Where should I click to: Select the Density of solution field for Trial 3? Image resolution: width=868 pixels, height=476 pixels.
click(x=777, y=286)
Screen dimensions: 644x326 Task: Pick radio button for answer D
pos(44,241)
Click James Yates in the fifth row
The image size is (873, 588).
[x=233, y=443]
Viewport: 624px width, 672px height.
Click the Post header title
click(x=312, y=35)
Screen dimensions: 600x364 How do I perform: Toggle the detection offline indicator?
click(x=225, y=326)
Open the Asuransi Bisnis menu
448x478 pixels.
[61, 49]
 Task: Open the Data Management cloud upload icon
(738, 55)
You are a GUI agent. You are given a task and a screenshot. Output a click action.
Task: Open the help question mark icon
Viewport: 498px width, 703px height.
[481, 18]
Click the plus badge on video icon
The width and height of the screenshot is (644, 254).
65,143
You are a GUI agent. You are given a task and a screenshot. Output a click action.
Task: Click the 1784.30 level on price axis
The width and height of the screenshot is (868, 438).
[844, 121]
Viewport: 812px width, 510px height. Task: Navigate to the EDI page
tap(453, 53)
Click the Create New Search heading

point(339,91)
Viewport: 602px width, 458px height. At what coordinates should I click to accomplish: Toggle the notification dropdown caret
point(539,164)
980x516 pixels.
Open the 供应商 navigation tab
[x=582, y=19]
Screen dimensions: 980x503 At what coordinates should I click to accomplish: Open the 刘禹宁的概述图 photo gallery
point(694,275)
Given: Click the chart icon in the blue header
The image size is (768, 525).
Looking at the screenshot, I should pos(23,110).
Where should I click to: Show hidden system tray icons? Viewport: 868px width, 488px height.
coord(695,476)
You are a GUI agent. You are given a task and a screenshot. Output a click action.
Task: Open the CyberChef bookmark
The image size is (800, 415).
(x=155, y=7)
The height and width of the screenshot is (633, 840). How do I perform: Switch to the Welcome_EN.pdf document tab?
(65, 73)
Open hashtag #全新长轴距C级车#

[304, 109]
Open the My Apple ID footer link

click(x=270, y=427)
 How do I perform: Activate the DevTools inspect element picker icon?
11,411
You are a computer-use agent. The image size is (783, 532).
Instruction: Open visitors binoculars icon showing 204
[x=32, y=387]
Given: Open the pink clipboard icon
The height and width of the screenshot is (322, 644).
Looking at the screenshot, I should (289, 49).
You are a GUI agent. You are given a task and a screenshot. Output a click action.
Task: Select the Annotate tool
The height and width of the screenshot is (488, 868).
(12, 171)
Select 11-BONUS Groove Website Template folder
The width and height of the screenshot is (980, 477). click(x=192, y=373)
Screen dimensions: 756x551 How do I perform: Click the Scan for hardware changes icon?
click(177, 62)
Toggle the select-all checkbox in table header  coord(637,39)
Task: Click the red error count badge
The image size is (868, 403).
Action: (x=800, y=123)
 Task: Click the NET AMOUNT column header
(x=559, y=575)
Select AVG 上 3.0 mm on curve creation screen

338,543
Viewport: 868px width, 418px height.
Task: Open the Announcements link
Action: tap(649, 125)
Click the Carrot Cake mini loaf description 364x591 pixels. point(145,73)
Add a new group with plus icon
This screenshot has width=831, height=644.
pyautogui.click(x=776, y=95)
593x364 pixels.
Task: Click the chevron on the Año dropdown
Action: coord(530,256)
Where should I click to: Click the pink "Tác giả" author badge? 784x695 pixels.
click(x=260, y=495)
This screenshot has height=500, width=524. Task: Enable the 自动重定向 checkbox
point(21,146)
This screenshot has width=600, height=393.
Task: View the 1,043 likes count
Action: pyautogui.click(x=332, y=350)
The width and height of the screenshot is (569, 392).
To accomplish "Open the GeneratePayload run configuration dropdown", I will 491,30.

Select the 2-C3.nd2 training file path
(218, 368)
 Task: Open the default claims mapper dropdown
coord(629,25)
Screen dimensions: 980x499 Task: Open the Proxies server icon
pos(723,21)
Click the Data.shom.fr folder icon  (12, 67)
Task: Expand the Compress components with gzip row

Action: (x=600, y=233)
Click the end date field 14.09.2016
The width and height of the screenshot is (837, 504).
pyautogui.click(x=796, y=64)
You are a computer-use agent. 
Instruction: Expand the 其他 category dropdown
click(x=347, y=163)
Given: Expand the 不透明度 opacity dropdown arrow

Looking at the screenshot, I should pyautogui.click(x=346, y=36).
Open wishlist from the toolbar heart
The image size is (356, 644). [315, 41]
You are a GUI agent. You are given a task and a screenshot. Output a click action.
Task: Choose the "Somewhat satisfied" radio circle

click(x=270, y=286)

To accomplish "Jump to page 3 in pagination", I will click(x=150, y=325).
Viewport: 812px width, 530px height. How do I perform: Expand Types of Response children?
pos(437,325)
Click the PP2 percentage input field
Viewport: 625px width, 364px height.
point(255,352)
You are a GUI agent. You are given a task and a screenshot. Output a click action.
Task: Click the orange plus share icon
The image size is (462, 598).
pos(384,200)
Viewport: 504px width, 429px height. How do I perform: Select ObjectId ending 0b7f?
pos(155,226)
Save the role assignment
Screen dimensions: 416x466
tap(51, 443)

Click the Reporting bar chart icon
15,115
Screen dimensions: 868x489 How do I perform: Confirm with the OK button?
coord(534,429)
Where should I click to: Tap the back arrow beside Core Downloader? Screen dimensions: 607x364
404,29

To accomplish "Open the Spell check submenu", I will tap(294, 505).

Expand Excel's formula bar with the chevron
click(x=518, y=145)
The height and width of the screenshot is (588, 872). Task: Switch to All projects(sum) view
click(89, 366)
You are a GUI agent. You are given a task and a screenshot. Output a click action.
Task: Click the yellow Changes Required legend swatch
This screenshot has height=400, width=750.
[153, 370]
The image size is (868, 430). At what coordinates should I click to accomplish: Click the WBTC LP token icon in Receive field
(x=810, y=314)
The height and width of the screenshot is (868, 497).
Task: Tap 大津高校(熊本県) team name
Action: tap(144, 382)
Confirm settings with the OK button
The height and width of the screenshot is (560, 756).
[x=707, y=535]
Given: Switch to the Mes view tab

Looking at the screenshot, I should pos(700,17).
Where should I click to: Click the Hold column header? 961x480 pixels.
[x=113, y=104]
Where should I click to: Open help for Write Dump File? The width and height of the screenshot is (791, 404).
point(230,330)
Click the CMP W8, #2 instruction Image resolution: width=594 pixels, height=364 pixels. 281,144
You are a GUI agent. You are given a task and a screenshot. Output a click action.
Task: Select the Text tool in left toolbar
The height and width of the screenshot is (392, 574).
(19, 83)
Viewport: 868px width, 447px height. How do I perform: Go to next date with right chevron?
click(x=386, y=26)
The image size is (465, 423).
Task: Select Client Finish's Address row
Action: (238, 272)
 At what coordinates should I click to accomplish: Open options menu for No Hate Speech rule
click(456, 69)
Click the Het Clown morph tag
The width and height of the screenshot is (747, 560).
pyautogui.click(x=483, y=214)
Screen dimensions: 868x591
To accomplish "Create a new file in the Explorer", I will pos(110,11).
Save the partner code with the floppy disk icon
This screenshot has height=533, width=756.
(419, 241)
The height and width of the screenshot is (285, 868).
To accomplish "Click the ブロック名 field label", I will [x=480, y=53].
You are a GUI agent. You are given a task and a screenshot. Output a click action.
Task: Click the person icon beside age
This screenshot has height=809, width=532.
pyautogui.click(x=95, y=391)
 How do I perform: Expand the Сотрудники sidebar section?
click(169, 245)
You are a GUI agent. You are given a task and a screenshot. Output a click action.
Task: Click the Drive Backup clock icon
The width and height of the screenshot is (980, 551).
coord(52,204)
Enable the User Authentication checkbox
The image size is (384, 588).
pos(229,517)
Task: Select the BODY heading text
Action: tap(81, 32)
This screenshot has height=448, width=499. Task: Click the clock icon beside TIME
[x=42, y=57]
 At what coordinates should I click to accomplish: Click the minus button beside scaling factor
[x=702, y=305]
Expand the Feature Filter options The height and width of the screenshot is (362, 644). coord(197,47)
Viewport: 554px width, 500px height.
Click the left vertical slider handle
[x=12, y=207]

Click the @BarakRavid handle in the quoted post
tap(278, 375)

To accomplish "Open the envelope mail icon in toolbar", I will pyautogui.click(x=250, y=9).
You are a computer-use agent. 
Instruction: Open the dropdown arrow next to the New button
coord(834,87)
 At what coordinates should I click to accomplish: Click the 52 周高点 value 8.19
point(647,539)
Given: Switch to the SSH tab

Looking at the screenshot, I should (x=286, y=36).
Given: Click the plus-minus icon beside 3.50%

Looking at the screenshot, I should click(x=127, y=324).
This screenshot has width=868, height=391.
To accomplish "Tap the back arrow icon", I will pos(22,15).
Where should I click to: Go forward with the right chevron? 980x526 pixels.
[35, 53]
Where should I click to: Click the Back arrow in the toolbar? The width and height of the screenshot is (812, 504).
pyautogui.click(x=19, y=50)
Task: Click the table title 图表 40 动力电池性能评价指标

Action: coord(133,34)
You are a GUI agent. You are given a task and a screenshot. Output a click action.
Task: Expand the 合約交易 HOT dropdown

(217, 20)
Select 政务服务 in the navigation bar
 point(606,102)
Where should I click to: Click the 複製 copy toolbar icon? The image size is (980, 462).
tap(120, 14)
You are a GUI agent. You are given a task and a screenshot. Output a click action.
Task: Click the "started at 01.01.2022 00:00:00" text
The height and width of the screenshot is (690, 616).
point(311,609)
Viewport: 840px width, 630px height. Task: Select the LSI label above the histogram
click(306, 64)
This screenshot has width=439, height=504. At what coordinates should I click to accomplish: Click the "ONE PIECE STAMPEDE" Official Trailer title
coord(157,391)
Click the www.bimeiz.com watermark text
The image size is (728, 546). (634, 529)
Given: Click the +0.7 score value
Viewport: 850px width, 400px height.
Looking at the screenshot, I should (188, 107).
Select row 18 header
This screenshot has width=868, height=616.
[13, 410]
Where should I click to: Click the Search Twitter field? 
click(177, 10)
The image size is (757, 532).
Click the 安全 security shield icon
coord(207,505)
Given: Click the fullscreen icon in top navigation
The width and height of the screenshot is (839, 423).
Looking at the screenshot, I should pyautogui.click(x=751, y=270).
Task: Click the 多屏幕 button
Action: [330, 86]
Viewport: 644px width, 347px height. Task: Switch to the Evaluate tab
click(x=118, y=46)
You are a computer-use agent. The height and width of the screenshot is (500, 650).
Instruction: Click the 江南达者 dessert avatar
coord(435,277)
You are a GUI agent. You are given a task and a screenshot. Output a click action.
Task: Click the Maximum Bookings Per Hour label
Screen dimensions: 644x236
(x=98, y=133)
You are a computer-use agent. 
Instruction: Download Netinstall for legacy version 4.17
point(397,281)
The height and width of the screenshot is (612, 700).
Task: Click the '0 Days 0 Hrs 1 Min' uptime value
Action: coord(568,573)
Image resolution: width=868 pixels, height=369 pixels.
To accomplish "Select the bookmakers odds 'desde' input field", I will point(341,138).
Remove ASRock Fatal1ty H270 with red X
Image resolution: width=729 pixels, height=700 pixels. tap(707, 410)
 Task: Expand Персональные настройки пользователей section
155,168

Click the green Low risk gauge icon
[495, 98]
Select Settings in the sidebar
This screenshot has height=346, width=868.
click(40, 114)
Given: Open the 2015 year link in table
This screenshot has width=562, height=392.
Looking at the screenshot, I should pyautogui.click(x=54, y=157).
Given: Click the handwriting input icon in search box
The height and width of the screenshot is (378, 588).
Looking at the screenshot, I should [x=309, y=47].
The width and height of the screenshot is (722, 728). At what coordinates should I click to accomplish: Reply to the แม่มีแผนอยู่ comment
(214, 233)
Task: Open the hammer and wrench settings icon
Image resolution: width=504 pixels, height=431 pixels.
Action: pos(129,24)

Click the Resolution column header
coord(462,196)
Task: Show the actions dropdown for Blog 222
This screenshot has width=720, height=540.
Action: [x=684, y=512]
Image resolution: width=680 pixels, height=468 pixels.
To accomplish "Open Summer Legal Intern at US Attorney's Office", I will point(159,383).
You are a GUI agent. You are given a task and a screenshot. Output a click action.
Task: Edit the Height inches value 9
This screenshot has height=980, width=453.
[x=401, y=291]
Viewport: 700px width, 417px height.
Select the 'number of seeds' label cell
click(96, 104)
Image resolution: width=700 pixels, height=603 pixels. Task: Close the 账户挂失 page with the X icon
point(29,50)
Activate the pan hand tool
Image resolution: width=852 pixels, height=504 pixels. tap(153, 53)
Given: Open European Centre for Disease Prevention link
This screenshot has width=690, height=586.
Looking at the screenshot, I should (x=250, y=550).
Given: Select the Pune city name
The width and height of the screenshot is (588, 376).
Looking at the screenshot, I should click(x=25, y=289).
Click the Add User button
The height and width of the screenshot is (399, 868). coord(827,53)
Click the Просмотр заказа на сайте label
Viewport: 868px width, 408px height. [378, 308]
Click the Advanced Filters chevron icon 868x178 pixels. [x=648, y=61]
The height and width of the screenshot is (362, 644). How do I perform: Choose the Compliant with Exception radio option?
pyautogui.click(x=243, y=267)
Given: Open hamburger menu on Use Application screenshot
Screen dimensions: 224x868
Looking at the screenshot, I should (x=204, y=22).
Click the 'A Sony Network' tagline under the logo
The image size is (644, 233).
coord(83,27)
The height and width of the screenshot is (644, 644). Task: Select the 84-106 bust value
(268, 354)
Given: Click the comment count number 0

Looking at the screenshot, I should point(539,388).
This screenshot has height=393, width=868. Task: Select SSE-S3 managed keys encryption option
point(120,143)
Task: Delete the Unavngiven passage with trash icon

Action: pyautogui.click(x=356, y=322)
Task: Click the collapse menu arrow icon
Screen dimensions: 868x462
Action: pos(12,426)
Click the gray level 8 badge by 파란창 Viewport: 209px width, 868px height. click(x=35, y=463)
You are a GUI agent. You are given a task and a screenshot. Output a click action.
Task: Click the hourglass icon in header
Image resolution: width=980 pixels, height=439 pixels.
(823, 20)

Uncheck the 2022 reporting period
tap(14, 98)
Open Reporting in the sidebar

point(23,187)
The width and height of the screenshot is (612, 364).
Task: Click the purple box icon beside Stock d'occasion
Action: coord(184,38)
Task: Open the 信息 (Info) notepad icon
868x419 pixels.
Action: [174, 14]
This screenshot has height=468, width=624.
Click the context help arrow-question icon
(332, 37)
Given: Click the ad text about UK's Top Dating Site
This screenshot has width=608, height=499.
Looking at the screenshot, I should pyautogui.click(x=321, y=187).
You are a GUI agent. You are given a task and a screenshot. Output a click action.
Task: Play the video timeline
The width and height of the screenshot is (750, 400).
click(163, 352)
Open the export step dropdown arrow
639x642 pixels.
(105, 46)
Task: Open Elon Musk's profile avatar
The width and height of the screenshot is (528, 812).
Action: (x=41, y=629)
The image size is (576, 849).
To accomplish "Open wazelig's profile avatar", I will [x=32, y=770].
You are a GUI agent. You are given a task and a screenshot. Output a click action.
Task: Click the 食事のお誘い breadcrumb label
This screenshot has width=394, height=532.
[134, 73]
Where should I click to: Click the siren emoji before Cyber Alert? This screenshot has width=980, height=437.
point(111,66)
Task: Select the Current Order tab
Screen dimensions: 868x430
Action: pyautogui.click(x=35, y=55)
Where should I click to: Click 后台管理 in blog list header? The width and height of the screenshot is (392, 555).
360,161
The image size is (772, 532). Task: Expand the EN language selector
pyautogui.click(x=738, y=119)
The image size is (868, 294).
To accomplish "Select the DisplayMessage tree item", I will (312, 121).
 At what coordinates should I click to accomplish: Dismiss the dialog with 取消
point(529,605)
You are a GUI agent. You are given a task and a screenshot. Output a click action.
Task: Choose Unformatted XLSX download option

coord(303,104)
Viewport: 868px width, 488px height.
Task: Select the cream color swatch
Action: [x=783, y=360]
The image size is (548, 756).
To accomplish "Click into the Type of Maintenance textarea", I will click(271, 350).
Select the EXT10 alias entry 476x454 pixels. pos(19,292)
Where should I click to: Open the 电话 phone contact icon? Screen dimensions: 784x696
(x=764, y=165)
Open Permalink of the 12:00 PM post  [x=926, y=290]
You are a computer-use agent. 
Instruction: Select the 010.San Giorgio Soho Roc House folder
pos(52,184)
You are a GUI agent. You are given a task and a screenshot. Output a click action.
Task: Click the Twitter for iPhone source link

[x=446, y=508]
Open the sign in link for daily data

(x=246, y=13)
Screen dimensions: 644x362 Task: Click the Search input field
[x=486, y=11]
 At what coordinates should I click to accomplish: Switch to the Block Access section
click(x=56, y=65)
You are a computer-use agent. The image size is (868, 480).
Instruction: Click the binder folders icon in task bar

☆ ☆ ☆ ☆ ☆ ☆ ☆

Assigned task :: Could you set down, exactly as written, the lines above between the one holding "Where should I click to: Open help" and the one holding "Screen dimensions: 868x591", inclusive, and nothing more?

Response area ::
Where should I click to: Open help for Write Dump File? The width and height of the screenshot is (791, 404).
point(230,330)
Click the CMP W8, #2 instruction Image resolution: width=594 pixels, height=364 pixels. 281,144
You are a GUI agent. You are given a task and a screenshot. Output a click action.
Task: Select the Text tool in left toolbar
The height and width of the screenshot is (392, 574).
(19, 83)
Viewport: 868px width, 447px height. How do I perform: Go to next date with right chevron?
click(x=386, y=26)
The image size is (465, 423).
Task: Select Client Finish's Address row
Action: (238, 272)
 At what coordinates should I click to accomplish: Open options menu for No Hate Speech rule
click(456, 69)
Click the Het Clown morph tag
The width and height of the screenshot is (747, 560).
pyautogui.click(x=483, y=214)
Screen dimensions: 868x591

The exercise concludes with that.